North Korea says arrested U.S. university student
The world must back a criminal prosecution of North Korea’s leaders as there has been no improvement in human rights there in the two years since a United Nations (UN) report detailed Nazi-style atrocities, a UN investigator said on Friday.
North Korea said today (Jan 22) it had detained a USA university student for committing a “hostile act” against the country who, if confirmed, would be the third western citizen known to be held now in the isolated state.

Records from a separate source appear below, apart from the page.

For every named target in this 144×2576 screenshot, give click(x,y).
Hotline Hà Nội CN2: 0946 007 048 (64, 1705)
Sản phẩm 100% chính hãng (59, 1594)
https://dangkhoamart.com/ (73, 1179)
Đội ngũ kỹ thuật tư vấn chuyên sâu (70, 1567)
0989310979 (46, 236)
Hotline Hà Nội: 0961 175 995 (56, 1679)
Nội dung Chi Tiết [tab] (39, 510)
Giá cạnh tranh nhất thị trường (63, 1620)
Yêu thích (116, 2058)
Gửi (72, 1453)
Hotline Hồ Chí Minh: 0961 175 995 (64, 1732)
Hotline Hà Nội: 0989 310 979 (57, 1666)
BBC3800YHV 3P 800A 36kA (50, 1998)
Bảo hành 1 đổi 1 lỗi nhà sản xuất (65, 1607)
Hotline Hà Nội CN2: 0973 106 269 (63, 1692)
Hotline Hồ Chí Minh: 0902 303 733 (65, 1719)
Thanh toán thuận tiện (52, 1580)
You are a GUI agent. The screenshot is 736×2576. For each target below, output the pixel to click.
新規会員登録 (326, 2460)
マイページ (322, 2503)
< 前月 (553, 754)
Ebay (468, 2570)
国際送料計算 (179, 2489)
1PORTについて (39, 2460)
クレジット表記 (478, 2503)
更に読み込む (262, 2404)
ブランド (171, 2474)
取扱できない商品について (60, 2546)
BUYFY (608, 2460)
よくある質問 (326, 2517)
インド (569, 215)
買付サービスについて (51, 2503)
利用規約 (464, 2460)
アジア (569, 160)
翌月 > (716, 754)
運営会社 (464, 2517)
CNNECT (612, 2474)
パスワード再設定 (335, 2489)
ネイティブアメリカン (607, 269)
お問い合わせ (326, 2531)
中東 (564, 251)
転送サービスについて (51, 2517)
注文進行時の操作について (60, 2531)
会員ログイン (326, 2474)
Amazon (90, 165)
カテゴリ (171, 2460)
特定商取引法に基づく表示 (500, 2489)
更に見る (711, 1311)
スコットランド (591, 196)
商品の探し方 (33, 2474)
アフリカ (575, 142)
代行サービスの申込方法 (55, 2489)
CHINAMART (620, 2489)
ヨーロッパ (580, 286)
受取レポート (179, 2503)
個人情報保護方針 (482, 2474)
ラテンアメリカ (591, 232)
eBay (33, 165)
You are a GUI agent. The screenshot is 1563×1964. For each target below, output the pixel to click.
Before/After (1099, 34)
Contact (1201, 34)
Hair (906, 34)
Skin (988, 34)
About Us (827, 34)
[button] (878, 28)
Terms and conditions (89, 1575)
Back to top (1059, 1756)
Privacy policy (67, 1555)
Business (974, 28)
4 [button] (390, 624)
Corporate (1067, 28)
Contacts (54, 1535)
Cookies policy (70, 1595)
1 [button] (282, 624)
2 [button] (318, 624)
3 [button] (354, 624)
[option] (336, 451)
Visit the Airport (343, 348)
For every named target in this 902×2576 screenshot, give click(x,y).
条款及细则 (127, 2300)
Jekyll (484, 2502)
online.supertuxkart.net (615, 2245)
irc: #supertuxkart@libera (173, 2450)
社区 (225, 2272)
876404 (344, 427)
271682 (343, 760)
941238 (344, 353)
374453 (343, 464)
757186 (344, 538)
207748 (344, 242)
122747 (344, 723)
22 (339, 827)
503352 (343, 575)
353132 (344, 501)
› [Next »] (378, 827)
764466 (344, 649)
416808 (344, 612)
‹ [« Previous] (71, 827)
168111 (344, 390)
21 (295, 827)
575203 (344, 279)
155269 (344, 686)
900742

Otto Frederick Warmbier, who reportedly traveled to North Korea using a tourist visa, is accused of entering the country “for the goal of bringing down the foundation of its single-minded unity at the tacit connivance of the US government and under its manipulation”.
North Korea also regularly accuses Washington and Seoul of sending “spies” to overthrow its government to enable the U.S.-backed South Korean government to control the entire Korean Peninsula.
Frederick graduated from Wyoming High School in Cincinnati.
Ohio’s governor has called North Korea’s detention of a US university student from OH “inexcusable”. Some foreigners previously arrested have read statements of guilt that they later said were coerced.
“We are in touch with Otto’s family, the U.S. State Department and the Embassy of Sweden in Pyongyang and doing all we can to secure his release”, Johnson told Reuters.
“I’m asking the USA or South Korean government to rescue me”, Kim said during an interview at a hotel in the North Korean capital.
The U.S. State Department said in a statement that it was “aware of media reports that a U.S. citizen was detained in North Korea”, but had “no further information to share due to privacy considerations”.
Earlier this month, CNN reported that North Korea had detained another USA citizen on suspicion of spying.
Bae was released in November, 2014, along with fellow American Matthew Miller, after a secret mission to Pyongyang led by U.S. intelligence chief James Clapper.
Last October, it freed a South Korean national with a USA green card after holding him for six months.
Only the 15-member Security Council can refer the situation in North Korea to the ICC, but diplomats say China, North Korea’s main benefactor, would likely veto such a move.
The Korean Peninsula remains in a technical state of war because the 1950-53 Korean War ended with an armistice, not a peace treaty.
A sunrise is seen through a barbed-wire fence at the Imjingak, near the Demilitarized zone (DMZ) separating South and North Korea on January 8, 2016 in Paju, South Korea.